Oh yes one could provide a repetition penalty for example - the issue is it's not just repetition that's the issue. I find it rather forgets what it already saw, and so hence it repeats stuff - it's probably best to backtrack, then delete the last few rows in the KV cache.
Another option is to employ min_p = 0.05 to force the model not to generate low prob tokens - it can help especially in the case when the 1.58bit model generates on average 1/8000 tokens or so an "incorrect" token (for eg `score := 0`)
You likely mean sampler, not decoder. And no, the stronger the quantization, the more the output token probabilities diverge from the non-quantized model. With a sampler you can't recover any meaningful accuracy. If you force the sampler to select tokens that won't repeat, you're just trading repetitive gibberish for non-repetitive gibberish.
> And no, the stronger the quantization, the more the output token probabilities diverge from the non-quantized model. With a sampler you can't recover any meaningful accuracy.
OF course you can't recover any accuracy, but LLM are in fact prone to this kind of repetition no matter what, this is a known failure mode that's why samplers aimed at avoiding this have been designed over the past few years.

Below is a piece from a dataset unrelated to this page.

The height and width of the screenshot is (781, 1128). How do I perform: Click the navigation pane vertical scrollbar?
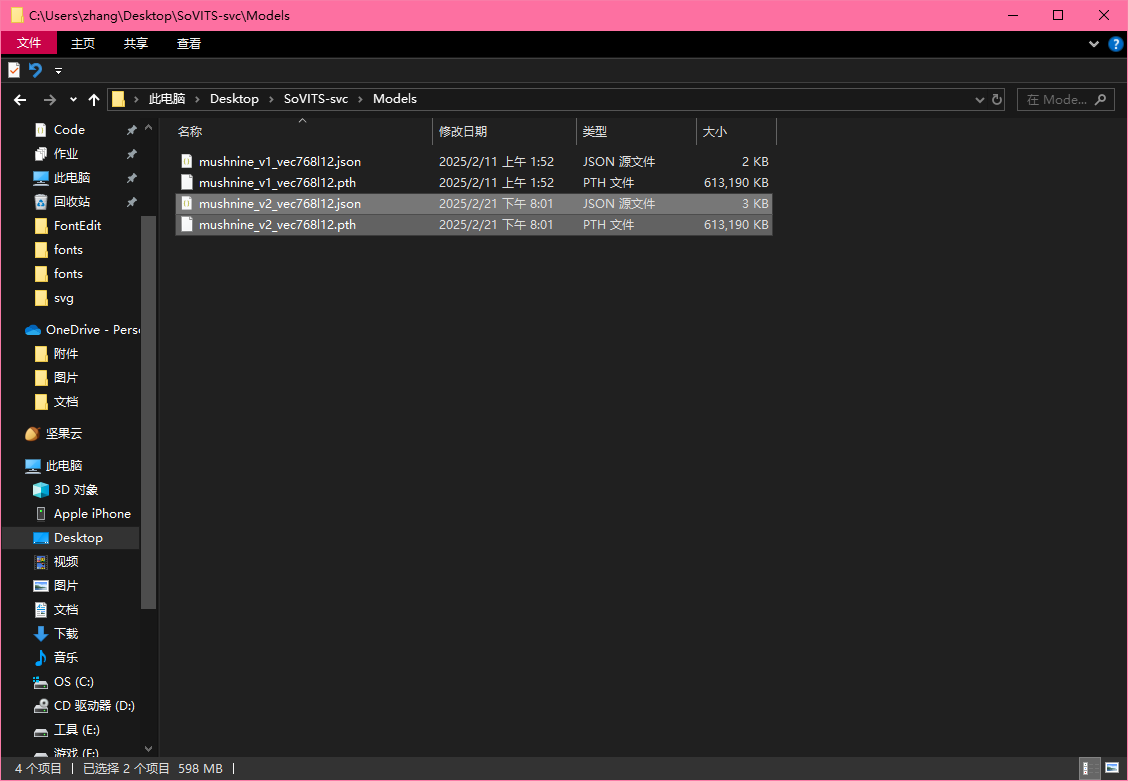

> If you force the sampler to select tokens that won't repeat, you're just trading repetitive gibberish for non-repetitive gibberish.
But it won't necessary be gibberish! even a highly quantized R1 has still much more embedded information than a 14 or even 32B model, so I don't see why it should output more gibberish than smaller models.
Another option is to employ min_p = 0.05 to force the model not to generate low prob tokens - it can help especially in the case when the 1.58bit model generates on average 1/8000 tokens or so an "incorrect" token (for eg `score := 0`)